TASK STATEMENT: Write out the stretch of the records from the start through the line containing "tap(249, 29)", both ends included, copying each line exactly and leaving the pictures out.

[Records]
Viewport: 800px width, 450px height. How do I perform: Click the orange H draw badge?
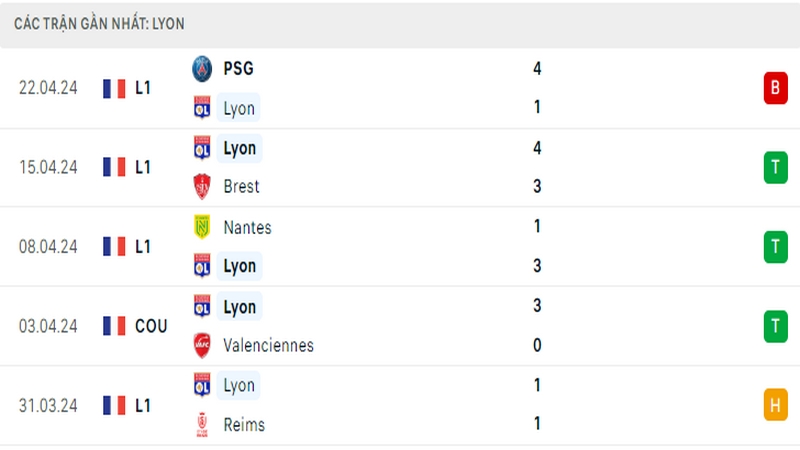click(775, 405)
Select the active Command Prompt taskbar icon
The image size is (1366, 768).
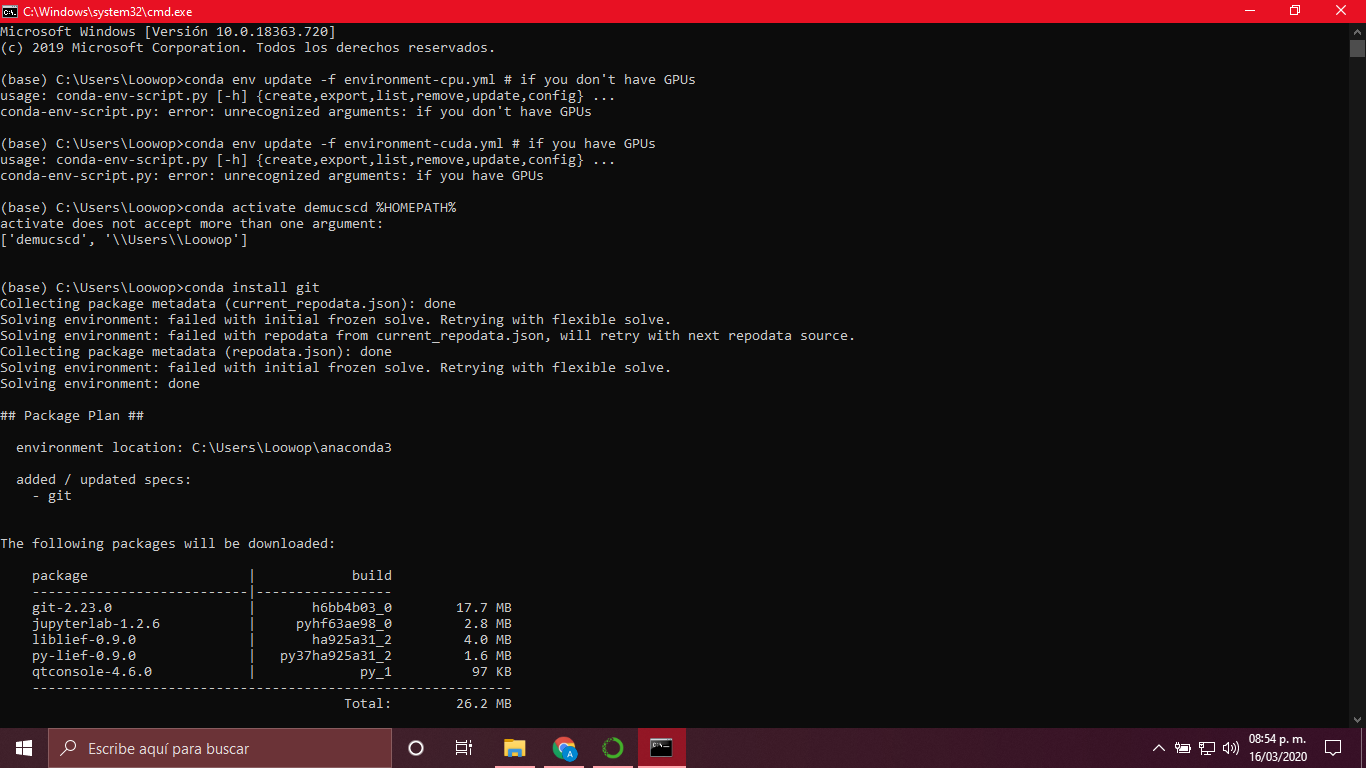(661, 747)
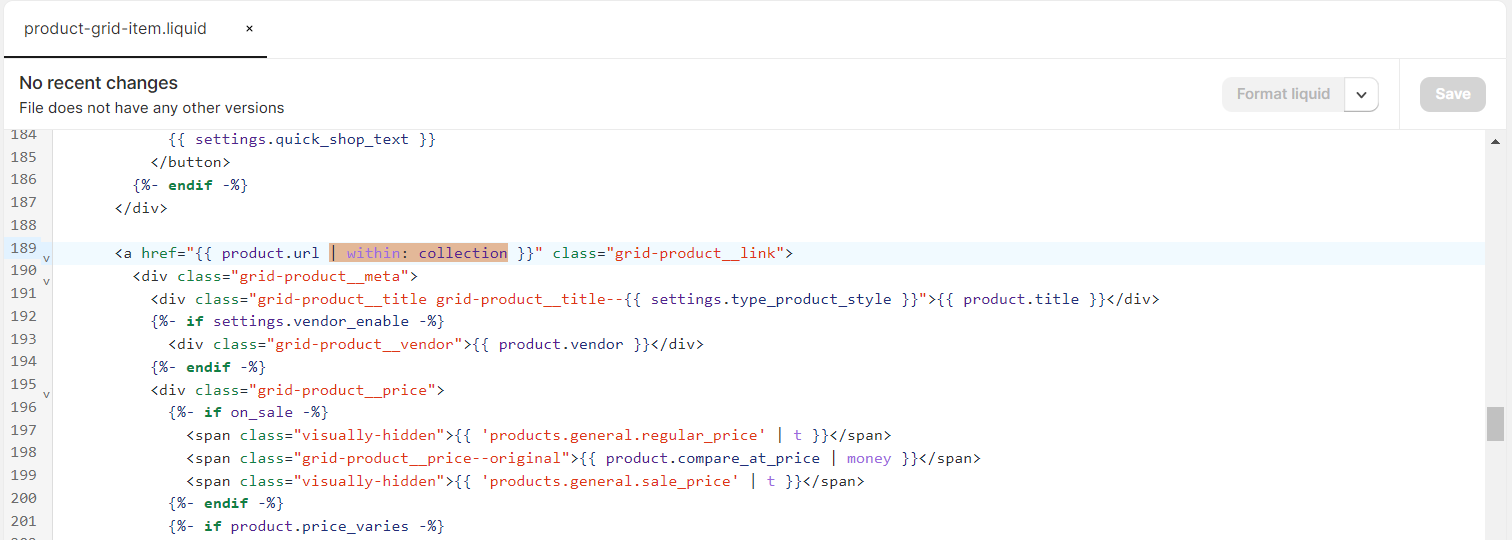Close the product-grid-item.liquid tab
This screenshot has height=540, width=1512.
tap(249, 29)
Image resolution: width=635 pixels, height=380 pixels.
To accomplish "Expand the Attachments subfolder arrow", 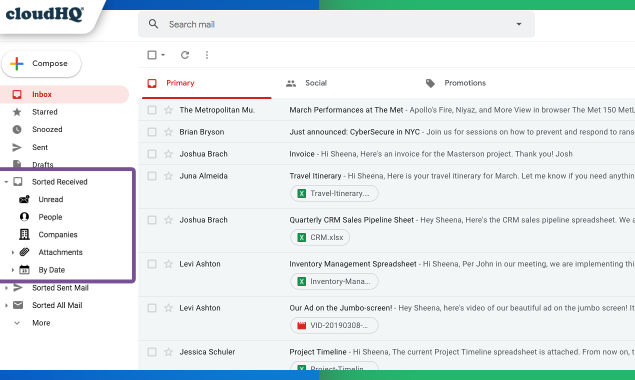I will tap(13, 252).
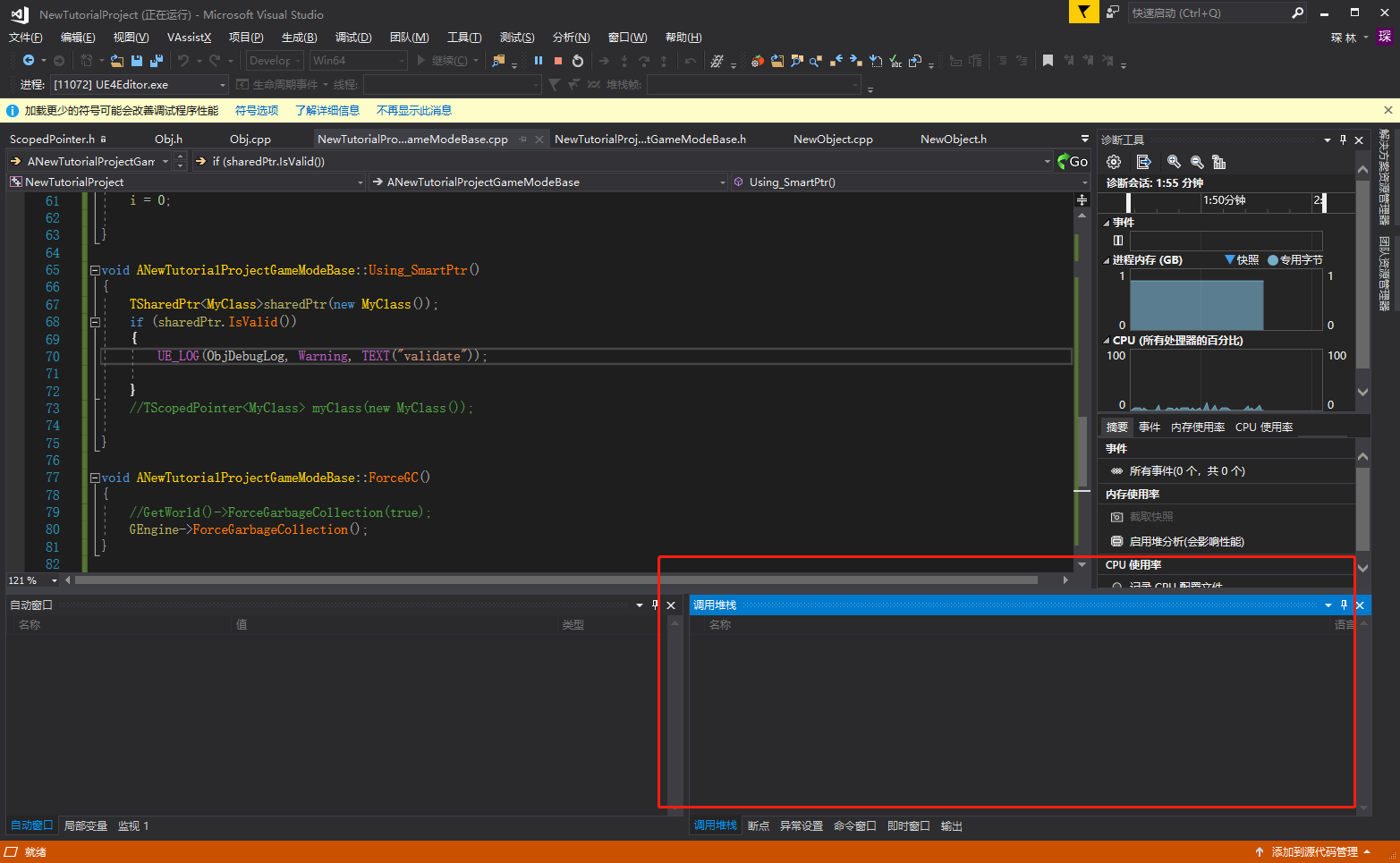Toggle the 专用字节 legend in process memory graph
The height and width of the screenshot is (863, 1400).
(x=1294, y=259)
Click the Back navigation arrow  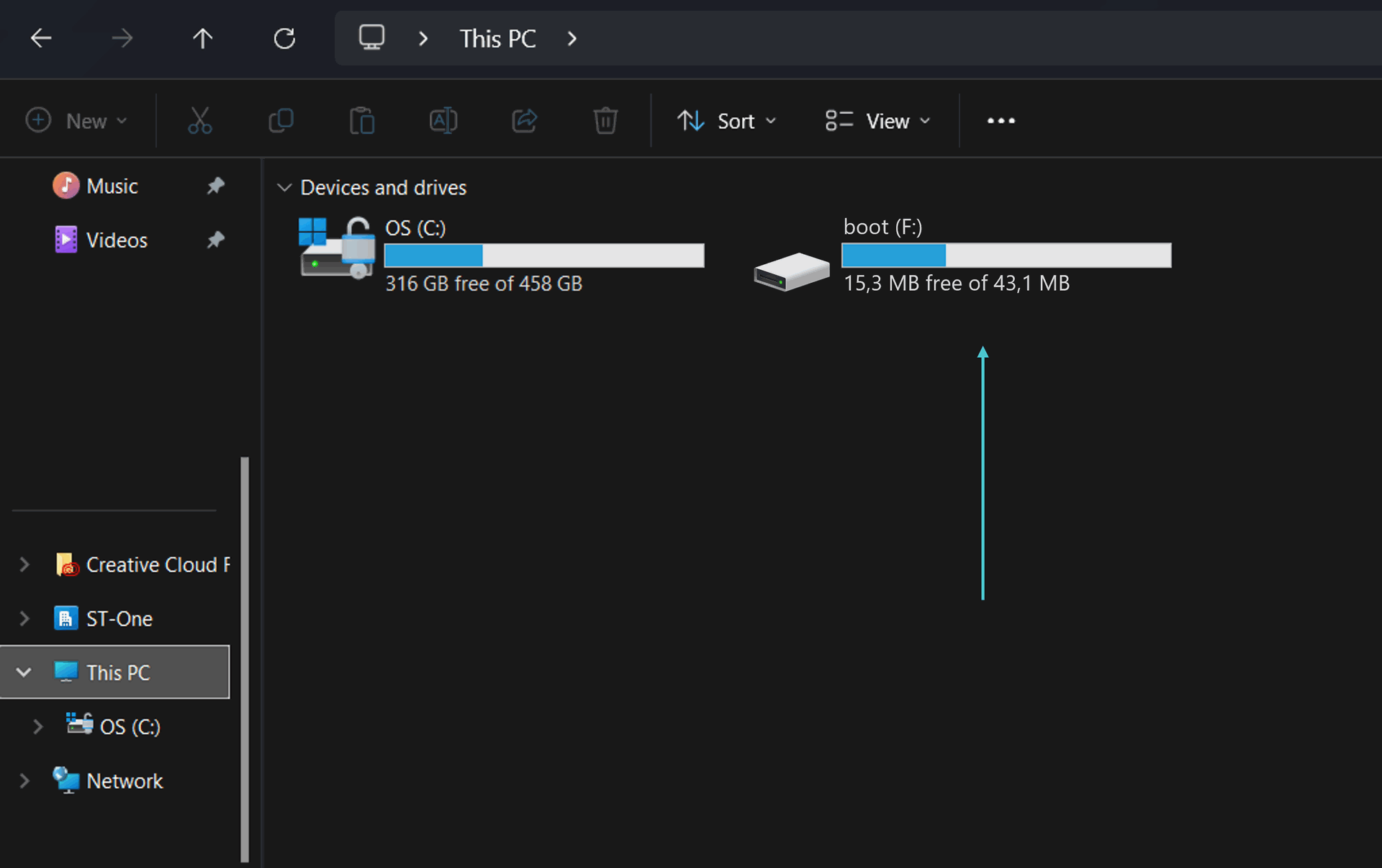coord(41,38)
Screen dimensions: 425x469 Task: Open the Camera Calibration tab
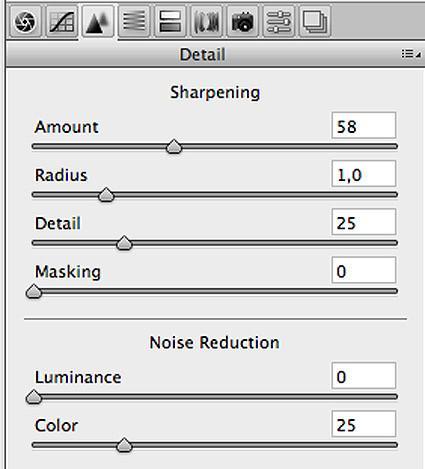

RESULT OF THE EXERCISE:
Viewport: 800px width, 450px height. How do I perform: Click the orange H draw badge?
click(775, 405)
Select the active Command Prompt taskbar icon
The image size is (1366, 768).
(661, 747)
Close the product-grid-item.liquid tab
This screenshot has height=540, width=1512.
tap(249, 29)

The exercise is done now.